Virus Corona Indonesia
PNS Terancam Tidak Terima THR, Dikarenakan Pendapatan Negara Anjlok Selama Pandemi Covid-19
Selain itu, penerimaan negara juga diproyeksi bakal mengalami kontraksi akibat kegiatan ekonomi yang mengalami penurunan di tengah pandemik.
TRIBUNMANADO.CO.ID, JAKARTA - Informasi terkini mengenai gaji ke-13 dan tunjangan hari raya (THR) kepada PNS (Pegawai Negeri Sipil) atau ASN (Aparatur Sipil Negara).
Saat ini terancam tidak dapat dibayarkan.
Hal tersebut dikarenakan pendapatan negara yang kini anjlok selama wabah Virus corona atau covid-19.
Menurut informasi yang ada penyebab lain adalah pemerintah yang secara jor-joran menggelontorkan insentif kepada dunia usaha serta bantuan sosial untuk meredam dampak virus corona.
Selain itu, penerimaan negara juga diproyeksi bakal mengalami kontraksi akibat kegiatan ekonomi yang mengalami penurunan di tengah pandemik.
"Kami bersama Presiden Joko Widodo meminta kajian untuk pembayaran THR dan gaji ke-13 apakah perlu dipertimbangkan lagi mengingat beban negara yang meningkat," ujar Sri Mulyani, Senin(6/4/2020).
Sri Mulyani tidak memberikan rincian lebih lanjut mengenai skema pembayaran gaji ke-13 dan THR kepada ASN, apakah bakal dipangkas besarannya atau ditunda penyalurannya.
Ia hanya menjelaskan, akibat pandemik virus corona, pendapatan negara diperkirakan akan mengalami kontraksi hingga 10 persen.
Dengan perekonomian yang diperkirakan hanya tumbuh 2,3 persen hingga akhir tahun, penerimaan negara hanya mencapai Rp 1.760,9 triliun atau 78,9 persen dari target APBN 2020 yang sebesar Rp 2.233,2 triliun.
"Penerimaan kita mengalami penurunan karena banyak sektor mengalami git sangat dalam, sehingga outlook-nya kita di APBN 2020 untuk penerimaan negara bukannya tumbuh, namun kontraksi," ujar Sri Mulyani.
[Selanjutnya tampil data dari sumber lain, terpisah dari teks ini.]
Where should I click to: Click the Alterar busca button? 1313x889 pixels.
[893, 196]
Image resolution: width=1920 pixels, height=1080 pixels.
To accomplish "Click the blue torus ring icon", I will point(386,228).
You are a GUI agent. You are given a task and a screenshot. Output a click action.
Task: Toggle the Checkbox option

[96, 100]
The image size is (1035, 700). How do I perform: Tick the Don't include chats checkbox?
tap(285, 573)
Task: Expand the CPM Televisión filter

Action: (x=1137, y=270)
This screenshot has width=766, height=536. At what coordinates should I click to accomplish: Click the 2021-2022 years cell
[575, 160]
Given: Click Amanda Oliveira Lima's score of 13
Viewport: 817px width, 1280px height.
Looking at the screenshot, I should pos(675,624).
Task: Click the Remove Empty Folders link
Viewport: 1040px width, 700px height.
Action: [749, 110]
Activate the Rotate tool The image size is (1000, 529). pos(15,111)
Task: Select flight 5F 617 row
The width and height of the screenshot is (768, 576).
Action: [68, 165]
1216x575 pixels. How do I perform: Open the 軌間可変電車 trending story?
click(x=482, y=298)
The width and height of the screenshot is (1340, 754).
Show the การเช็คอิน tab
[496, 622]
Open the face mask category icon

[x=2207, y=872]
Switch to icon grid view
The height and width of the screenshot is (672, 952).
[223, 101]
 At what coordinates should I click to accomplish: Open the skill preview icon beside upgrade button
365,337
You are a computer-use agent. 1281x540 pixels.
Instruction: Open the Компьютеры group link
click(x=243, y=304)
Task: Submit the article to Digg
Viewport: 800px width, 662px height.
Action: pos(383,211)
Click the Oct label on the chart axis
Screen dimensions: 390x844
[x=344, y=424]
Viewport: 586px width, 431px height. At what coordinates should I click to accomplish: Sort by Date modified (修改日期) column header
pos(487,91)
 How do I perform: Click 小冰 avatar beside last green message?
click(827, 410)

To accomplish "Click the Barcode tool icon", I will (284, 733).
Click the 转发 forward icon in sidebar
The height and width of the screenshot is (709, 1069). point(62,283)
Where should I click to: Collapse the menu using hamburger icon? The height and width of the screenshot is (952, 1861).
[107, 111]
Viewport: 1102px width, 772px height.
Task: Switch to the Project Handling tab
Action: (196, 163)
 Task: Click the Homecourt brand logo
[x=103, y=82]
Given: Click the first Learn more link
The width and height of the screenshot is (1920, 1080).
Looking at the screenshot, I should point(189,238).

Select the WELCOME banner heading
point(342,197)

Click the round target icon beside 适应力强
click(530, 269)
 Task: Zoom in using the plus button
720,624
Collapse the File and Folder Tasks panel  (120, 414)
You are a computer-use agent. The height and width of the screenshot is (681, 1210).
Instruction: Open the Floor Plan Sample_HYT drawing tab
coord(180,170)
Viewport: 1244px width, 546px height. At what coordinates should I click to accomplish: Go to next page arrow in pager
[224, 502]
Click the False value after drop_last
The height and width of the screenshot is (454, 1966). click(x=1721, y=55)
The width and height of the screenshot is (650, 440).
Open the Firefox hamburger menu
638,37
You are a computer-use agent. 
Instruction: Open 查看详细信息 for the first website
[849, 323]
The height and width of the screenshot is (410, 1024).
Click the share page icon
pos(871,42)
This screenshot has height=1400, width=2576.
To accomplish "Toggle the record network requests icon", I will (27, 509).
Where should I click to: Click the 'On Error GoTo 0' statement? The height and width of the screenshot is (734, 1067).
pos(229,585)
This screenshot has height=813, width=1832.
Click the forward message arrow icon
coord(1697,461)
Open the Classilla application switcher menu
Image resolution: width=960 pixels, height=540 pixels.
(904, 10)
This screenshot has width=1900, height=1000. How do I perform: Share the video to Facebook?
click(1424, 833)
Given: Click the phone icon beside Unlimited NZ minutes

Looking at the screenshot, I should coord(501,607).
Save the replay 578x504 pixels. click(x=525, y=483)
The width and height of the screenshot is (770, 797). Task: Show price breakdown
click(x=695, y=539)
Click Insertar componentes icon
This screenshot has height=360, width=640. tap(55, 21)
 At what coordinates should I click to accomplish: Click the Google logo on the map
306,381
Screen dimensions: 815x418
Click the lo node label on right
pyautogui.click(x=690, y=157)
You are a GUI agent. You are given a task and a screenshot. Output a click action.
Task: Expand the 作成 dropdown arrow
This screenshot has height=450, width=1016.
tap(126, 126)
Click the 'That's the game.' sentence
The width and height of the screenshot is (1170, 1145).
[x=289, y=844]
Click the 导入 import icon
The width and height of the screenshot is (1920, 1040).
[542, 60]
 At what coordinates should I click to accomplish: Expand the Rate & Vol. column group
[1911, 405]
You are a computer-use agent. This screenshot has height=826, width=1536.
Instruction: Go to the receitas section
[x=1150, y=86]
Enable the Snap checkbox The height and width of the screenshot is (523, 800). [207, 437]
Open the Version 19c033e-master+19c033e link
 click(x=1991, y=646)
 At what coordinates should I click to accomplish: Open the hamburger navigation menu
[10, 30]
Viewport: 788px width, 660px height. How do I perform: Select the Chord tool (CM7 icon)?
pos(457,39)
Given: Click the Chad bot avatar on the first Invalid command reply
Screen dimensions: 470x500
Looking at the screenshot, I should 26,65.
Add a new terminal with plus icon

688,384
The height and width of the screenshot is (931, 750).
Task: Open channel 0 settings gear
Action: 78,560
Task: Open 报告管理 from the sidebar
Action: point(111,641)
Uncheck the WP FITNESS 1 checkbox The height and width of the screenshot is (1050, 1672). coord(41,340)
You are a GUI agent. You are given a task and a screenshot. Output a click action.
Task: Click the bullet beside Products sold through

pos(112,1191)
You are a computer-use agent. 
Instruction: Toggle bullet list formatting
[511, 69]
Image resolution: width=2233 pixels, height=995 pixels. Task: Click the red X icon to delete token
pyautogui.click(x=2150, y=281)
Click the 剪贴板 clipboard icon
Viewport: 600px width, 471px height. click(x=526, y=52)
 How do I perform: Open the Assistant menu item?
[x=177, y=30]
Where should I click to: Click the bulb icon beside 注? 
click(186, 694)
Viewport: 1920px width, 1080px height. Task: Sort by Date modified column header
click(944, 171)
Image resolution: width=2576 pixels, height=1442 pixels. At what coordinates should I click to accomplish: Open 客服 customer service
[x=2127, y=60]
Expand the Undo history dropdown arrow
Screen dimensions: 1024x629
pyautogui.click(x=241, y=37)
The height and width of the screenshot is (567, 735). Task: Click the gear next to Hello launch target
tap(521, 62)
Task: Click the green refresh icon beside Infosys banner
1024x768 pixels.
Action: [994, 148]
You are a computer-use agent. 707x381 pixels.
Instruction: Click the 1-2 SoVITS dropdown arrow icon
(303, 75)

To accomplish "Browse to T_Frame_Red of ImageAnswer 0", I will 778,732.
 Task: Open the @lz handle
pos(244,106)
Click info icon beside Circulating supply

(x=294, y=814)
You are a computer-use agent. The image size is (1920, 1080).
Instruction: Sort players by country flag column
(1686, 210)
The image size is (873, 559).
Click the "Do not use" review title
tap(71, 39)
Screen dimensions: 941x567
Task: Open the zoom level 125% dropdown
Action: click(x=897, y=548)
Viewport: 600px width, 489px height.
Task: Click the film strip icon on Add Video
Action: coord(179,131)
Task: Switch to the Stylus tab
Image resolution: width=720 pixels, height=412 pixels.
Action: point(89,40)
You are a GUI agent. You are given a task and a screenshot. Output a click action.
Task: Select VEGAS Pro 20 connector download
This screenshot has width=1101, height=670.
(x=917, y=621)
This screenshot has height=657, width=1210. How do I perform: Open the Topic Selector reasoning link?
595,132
Di sisi lain, Sri Mulyani mengatakan, belanja negara akan mengalami lonjakan dari target APBN 2020 yang sebesar RP 2.540,4 triliun menjadi Rp 2.613,8 triliun.
Hal tersebut menyebabkan defisit APBN yang tahun ini ditargetkan sebesar 1,76 persen dari PDB atau sebesar Rp 307,2 triliun melebar menjadi Rp 853 triliun atau 5,07 persen dari PDB.
"Belanja negara meningkat untuk memenuhi kebutuhan untuk segera mempersiapkan sektor kesehatan dan perlindungan sosial masyarakat yang terdampak karena social distancing, dan langkah pembatasan mobilitas membutuhkan jaminan sosial yang harus ditingkatkan secara extraordinary. Dan juga kebutuhan untuk melindungi dunia usaha menyebabkan kenaikan belanja," ujar Sri Mulyani.
Pemerintah kata Bendaraha Negara juga memutuskan untuk memperlebar defisit APBN 2020 dari sebelumnya Rp 307,2 triliun atau 1,76 persen dari PDB menjadi Rp 853 triliun atau setara 5,07 persen PDB.
Dampaknya, outlook pembiayaan defisit anggaran pun akan mengalami peningkatan sebesar Rp 545,7 triliun.
Tambahan pembiayaan akan dilakukan melalui penerbitan Surat Berharga Negara (SBN), Pandemic Bond, dan pinjaman program.
Berdasarkan paparan Sri Mulyani dalam Rapat Kerja dengan Komisi XI DPR RI, kemarin, outlook pembiayaan defisit anggaran yang meningkat turut mengerek outlook pembayaran bunga utang oleh pemerintah.